Kapının diğer tarafındaki kişiyi öldürecektim. Ofis kapısını açtığımda, görmek istemediğim son kişiyi gördüm. Tanrım, burada ne yapıyordu? "Vay, oldukça meşgul görünüyorsun?" dedi ve ofisime bakmaya çalıştı.
"Meşgulüm Alissa, şimdi git," cevabını beklemedim. Onu başımdan savdıktan sonra banyoya gidip Tia'yı bulmaya çalıştım, gitmişti. Özel bir toplantı odasına açılan diğer kapıdan çıkmıştı, lanet olsun.
Masamda oturup onu düşündüm. Onu aramak işe yaramazdı. Geri gelmeyecek, hatta beni görmek bile istemeyecek. Ona yarına kadar zaman vereceğim. İş günümü erken bitirdim ve ailemin yanına gittim.
Tüm haftam berbat olmuştu, bu kız hayatımın her alanına sızmıştı. Pazartesi sabahı, ofisimden kaçtığından beri her sabah olduğu gibi sert bir şekilde uyandım. Spor salonunda ve duşta zaman geçirerek arzumun dinmesini sağlamaya çalıştım. İşe geldiğimde ofisinde değildi. Sadece bir yürüyüş yaptım, sanırım çalışanlarım bir şeyler yapacağımı düşündü çünkü nadiren diğer departmanları kontrol ederim.
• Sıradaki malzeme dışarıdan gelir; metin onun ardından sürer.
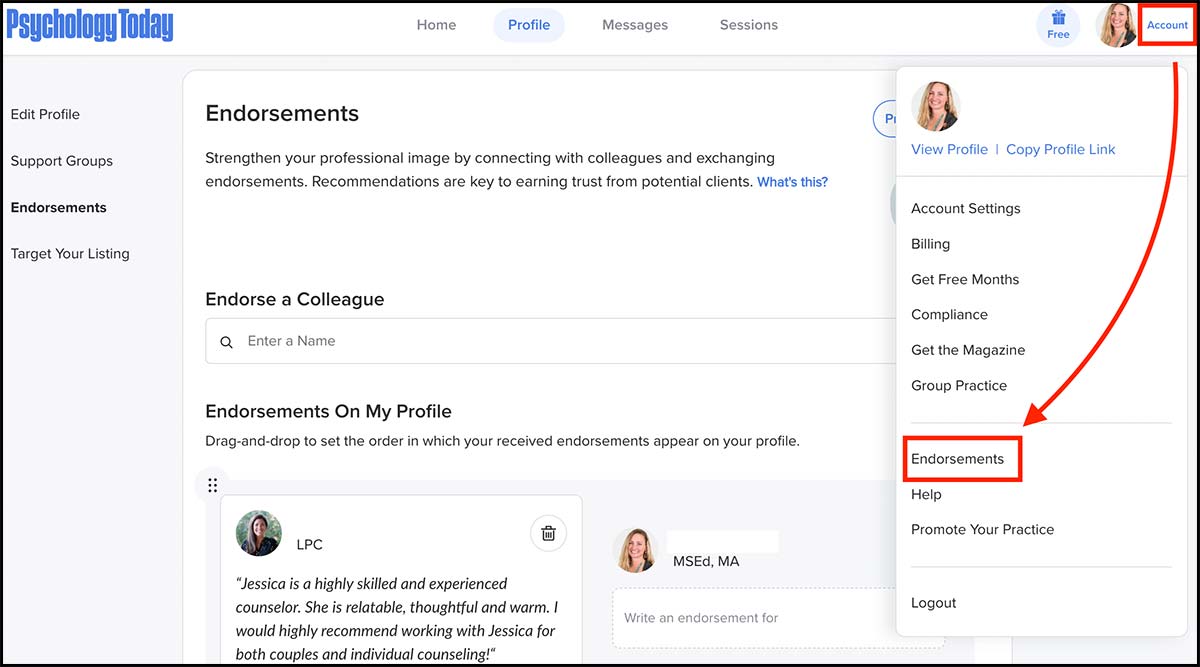The width and height of the screenshot is (1200, 667).
Task: Go to the Sessions tab
Action: [748, 25]
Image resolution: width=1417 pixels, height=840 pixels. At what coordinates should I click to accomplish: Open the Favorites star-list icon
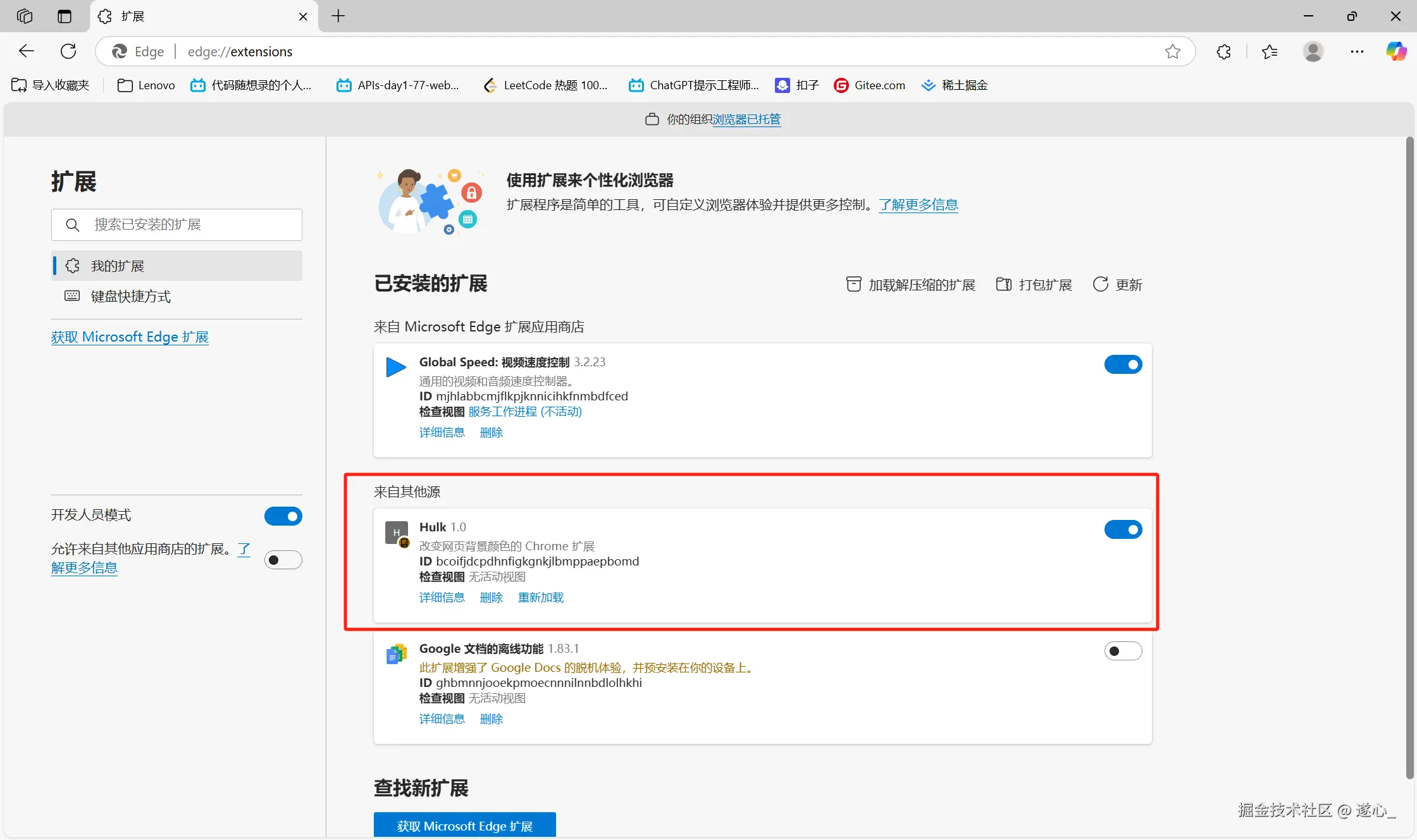point(1269,51)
Günün sonunda hala ondan bir haber alamadım. Sekreterim, üzerinde çalıştığı tüm projeleri ve iş tekliflerini getirdiği için işe geldiğini biliyordum. İki hafta geçti ve beni görmezden geliyordu. Kendimi berbat hissediyordum, onu köşeye sıkıştırmaya çalıştım ama başaramadım. Her zaman kaçmayı başardı. Onu bırakmayı düşündüm ama hayır, o kadar derime işlemişti ki, ona karşı çaresizdim.
Tia
Bu uzun bir gün olacaktı. İki haftadır Dominic'ten başarıyla kaçıyordum ama bugünkü konferans toplantısını unutmuştum. Son birkaç saatte üçüncü kez, üst dizliklerimin kaymaya başladığını fark ettim. İşe her zaman kusursuz giyinmeye özen gösterirdim. Saçım şık bir Fransız örgüsüyle topluydu, ancak günün sonunda genellikle kıvırcık saçlarım özgürlüğüne kavuşmaya çalışıyordu. Ve en iyi arkadaşım Mel sayesinde, kıyafetlerim modaya uygun ama profesyoneldi. Her görünümü taşıyabileceğimi iddia ediyordu.